Auto-immune thyroiditis, papillary thyroid carcinoma and primary hyperparathyroidism due to adenoma as single entities are common. Hashimoto thyroiditis is mostly related to thyroid lymphoma. Here we present the case of a 60-year-old Greek female patient presented with paresthesias of the lower extremities. Her laboratory findings were consistent with hypercalcemia, hypophosphatemia, increased urine calcium excretion and elevated parathyroid hormone levels. On suspicion of primary hyperparathyroidism with simultaneous loss of bone mass, surgical treatment was decided. She proved to suffer simultaneously from Hashimoto thyroiditis, papillary thyroid carcinoma and parathyroid adenoma.

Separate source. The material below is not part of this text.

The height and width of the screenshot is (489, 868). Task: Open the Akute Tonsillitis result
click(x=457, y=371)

In our patient the simultaneous appearance of these three entities, Hashimoto thyroiditis, parathyroid adenoma, and papillary thyroid carcinoma, do not seem to be connected. Papillary thyroid carcinoma was an accidental finding. What is interesting about this case is that the patients’ only symptom was paresthesias of the lower extremities.
Hashimoto Thyroiditis; Hypercalcemia; Parathyroid Adenoma; Papillary Thyroid Carcinoma.

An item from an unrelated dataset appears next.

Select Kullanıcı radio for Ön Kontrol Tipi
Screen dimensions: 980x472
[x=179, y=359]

Primary hyperparathyroidism is more frequent in women over 50 years old. Adenoma is the most frequent cause (80-85% of cases), followed by hyperplasia (10–15%) and carcinoma . Malignant tumors derived from the follicular epithelium are classified according to histologic features. Differentiated tumors, such as papillary thyroid cancer (PTC) or follicular thyroid cancer (FTC), are often curable, and the prognosis is good for patients identified with early-stage disease . Papillary PTC is the most common type of thyroid cancer, accounting for 70–90% of well-differentiated thyroid malignancies .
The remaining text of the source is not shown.